Extract the full listing below without altering a single character.

[PROVIDED ENTRIES — start]

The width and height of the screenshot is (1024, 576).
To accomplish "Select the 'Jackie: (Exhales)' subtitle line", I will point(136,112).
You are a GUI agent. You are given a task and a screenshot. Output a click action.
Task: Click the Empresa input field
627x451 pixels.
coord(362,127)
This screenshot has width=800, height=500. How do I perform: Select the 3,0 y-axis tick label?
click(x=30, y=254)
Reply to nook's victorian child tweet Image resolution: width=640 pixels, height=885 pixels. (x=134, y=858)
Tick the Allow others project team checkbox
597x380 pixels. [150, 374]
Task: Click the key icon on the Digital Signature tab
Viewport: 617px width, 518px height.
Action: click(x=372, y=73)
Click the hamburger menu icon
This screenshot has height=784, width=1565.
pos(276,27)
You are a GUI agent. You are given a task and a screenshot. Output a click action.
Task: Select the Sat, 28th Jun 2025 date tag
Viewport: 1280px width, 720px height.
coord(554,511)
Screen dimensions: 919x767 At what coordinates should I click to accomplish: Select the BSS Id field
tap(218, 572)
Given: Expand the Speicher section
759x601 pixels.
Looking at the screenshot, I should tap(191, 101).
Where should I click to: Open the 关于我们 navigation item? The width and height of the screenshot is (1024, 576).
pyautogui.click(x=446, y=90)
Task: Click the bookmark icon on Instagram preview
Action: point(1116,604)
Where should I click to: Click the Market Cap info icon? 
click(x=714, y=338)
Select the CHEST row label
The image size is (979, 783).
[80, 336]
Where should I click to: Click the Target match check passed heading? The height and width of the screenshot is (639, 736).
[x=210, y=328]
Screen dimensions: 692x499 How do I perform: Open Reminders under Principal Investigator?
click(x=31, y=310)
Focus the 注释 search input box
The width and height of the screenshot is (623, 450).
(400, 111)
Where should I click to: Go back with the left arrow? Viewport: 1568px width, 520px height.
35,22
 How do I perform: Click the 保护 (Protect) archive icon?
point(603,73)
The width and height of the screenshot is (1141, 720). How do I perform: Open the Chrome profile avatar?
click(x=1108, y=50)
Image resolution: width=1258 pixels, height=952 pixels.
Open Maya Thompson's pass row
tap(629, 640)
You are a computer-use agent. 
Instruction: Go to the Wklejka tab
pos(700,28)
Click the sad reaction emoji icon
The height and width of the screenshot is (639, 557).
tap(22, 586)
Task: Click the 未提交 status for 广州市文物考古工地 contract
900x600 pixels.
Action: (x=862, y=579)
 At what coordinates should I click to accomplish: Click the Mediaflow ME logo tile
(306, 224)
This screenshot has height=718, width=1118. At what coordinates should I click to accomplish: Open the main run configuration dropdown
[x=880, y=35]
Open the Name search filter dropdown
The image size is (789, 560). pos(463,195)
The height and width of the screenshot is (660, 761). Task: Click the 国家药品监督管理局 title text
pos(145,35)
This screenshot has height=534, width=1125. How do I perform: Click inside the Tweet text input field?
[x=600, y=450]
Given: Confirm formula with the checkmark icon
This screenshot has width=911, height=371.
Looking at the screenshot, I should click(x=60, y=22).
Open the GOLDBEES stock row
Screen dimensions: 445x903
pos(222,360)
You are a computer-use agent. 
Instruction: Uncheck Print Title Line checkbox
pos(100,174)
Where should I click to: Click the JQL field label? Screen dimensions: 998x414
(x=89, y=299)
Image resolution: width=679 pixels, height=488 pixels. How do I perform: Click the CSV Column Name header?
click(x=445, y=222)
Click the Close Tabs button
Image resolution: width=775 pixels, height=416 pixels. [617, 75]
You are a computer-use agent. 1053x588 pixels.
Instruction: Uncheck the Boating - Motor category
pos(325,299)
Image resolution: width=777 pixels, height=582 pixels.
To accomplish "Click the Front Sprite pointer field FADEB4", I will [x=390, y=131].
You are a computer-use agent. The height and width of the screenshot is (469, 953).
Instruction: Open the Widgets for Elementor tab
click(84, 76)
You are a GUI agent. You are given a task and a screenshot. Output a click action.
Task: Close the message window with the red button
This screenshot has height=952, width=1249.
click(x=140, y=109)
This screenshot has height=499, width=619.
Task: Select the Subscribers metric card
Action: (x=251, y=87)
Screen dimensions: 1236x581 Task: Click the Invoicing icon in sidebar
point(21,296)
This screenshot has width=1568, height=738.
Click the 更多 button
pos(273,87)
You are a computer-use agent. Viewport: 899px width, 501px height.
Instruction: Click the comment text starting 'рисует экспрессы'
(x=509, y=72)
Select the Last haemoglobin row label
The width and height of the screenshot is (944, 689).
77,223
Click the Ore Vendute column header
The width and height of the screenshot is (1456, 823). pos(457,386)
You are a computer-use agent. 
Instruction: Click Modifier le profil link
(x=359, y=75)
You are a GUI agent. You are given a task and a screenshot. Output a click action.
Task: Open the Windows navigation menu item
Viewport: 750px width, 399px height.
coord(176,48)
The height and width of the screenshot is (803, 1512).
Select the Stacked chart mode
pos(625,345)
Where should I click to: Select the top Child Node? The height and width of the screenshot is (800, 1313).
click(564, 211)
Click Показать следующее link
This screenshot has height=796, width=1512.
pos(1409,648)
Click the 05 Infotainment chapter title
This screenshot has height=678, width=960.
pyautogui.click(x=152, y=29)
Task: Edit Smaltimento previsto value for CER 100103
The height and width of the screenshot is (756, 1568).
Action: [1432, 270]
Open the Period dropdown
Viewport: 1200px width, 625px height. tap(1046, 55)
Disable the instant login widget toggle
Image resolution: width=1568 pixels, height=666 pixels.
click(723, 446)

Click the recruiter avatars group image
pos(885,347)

[PROVIDED ENTRIES — finish]

## TASK RESPONSE
The width and height of the screenshot is (1024, 576).
To accomplish "Select the 'Jackie: (Exhales)' subtitle line", I will point(136,112).
You are a GUI agent. You are given a task and a screenshot. Output a click action.
Task: Click the Empresa input field
627x451 pixels.
coord(362,127)
This screenshot has width=800, height=500. How do I perform: Select the 3,0 y-axis tick label?
click(x=30, y=254)
Reply to nook's victorian child tweet Image resolution: width=640 pixels, height=885 pixels. (x=134, y=858)
Tick the Allow others project team checkbox
597x380 pixels. [150, 374]
Task: Click the key icon on the Digital Signature tab
Viewport: 617px width, 518px height.
Action: click(x=372, y=73)
Click the hamburger menu icon
This screenshot has height=784, width=1565.
pos(276,27)
You are a GUI agent. You are given a task and a screenshot. Output a click action.
Task: Select the Sat, 28th Jun 2025 date tag
Viewport: 1280px width, 720px height.
coord(554,511)
Screen dimensions: 919x767 At what coordinates should I click to accomplish: Select the BSS Id field
tap(218, 572)
Given: Expand the Speicher section
759x601 pixels.
Looking at the screenshot, I should tap(191, 101).
Where should I click to: Open the 关于我们 navigation item? The width and height of the screenshot is (1024, 576).
pyautogui.click(x=446, y=90)
Task: Click the bookmark icon on Instagram preview
Action: point(1116,604)
Where should I click to: Click the Market Cap info icon? 
click(x=714, y=338)
Select the CHEST row label
The image size is (979, 783).
[80, 336]
Where should I click to: Click the Target match check passed heading? The height and width of the screenshot is (639, 736).
[x=210, y=328]
Screen dimensions: 692x499 How do I perform: Open Reminders under Principal Investigator?
click(x=31, y=310)
Focus the 注释 search input box
The width and height of the screenshot is (623, 450).
(400, 111)
Where should I click to: Go back with the left arrow? Viewport: 1568px width, 520px height.
35,22
 How do I perform: Click the 保护 (Protect) archive icon?
point(603,73)
The width and height of the screenshot is (1141, 720). How do I perform: Open the Chrome profile avatar?
click(x=1108, y=50)
Image resolution: width=1258 pixels, height=952 pixels.
Open Maya Thompson's pass row
tap(629, 640)
You are a computer-use agent. 
Instruction: Go to the Wklejka tab
pos(700,28)
Click the sad reaction emoji icon
The height and width of the screenshot is (639, 557).
tap(22, 586)
Task: Click the 未提交 status for 广州市文物考古工地 contract
900x600 pixels.
Action: (x=862, y=579)
 At what coordinates should I click to accomplish: Click the Mediaflow ME logo tile
(306, 224)
This screenshot has height=718, width=1118. At what coordinates should I click to accomplish: Open the main run configuration dropdown
[x=880, y=35]
Open the Name search filter dropdown
The image size is (789, 560). pos(463,195)
The height and width of the screenshot is (660, 761). Task: Click the 国家药品监督管理局 title text
pos(145,35)
This screenshot has height=534, width=1125. How do I perform: Click inside the Tweet text input field?
[x=600, y=450]
Given: Confirm formula with the checkmark icon
This screenshot has width=911, height=371.
Looking at the screenshot, I should click(x=60, y=22).
Open the GOLDBEES stock row
Screen dimensions: 445x903
pos(222,360)
You are a computer-use agent. 
Instruction: Uncheck Print Title Line checkbox
pos(100,174)
Where should I click to: Click the JQL field label? Screen dimensions: 998x414
(x=89, y=299)
Image resolution: width=679 pixels, height=488 pixels. How do I perform: Click the CSV Column Name header?
click(x=445, y=222)
Click the Close Tabs button
Image resolution: width=775 pixels, height=416 pixels. [617, 75]
You are a computer-use agent. 1053x588 pixels.
Instruction: Uncheck the Boating - Motor category
pos(325,299)
Image resolution: width=777 pixels, height=582 pixels.
To accomplish "Click the Front Sprite pointer field FADEB4", I will [x=390, y=131].
You are a computer-use agent. The height and width of the screenshot is (469, 953).
Instruction: Open the Widgets for Elementor tab
click(84, 76)
You are a GUI agent. You are given a task and a screenshot. Output a click action.
Task: Close the message window with the red button
This screenshot has height=952, width=1249.
click(x=140, y=109)
This screenshot has height=499, width=619.
Task: Select the Subscribers metric card
Action: (x=251, y=87)
Screen dimensions: 1236x581 Task: Click the Invoicing icon in sidebar
point(21,296)
This screenshot has width=1568, height=738.
Click the 更多 button
pos(273,87)
You are a computer-use agent. Viewport: 899px width, 501px height.
Instruction: Click the comment text starting 'рисует экспрессы'
(x=509, y=72)
Select the Last haemoglobin row label
The width and height of the screenshot is (944, 689).
77,223
Click the Ore Vendute column header
The width and height of the screenshot is (1456, 823). pos(457,386)
You are a computer-use agent. 
Instruction: Click Modifier le profil link
(x=359, y=75)
You are a GUI agent. You are given a task and a screenshot. Output a click action.
Task: Open the Windows navigation menu item
Viewport: 750px width, 399px height.
coord(176,48)
The height and width of the screenshot is (803, 1512).
Select the Stacked chart mode
pos(625,345)
Where should I click to: Select the top Child Node? The height and width of the screenshot is (800, 1313).
click(564, 211)
Click Показать следующее link
This screenshot has height=796, width=1512.
pos(1409,648)
Click the 05 Infotainment chapter title
This screenshot has height=678, width=960.
pyautogui.click(x=152, y=29)
Task: Edit Smaltimento previsto value for CER 100103
The height and width of the screenshot is (756, 1568).
Action: [1432, 270]
Open the Period dropdown
Viewport: 1200px width, 625px height. tap(1046, 55)
Disable the instant login widget toggle
Image resolution: width=1568 pixels, height=666 pixels.
click(723, 446)

Click the recruiter avatars group image
pos(885,347)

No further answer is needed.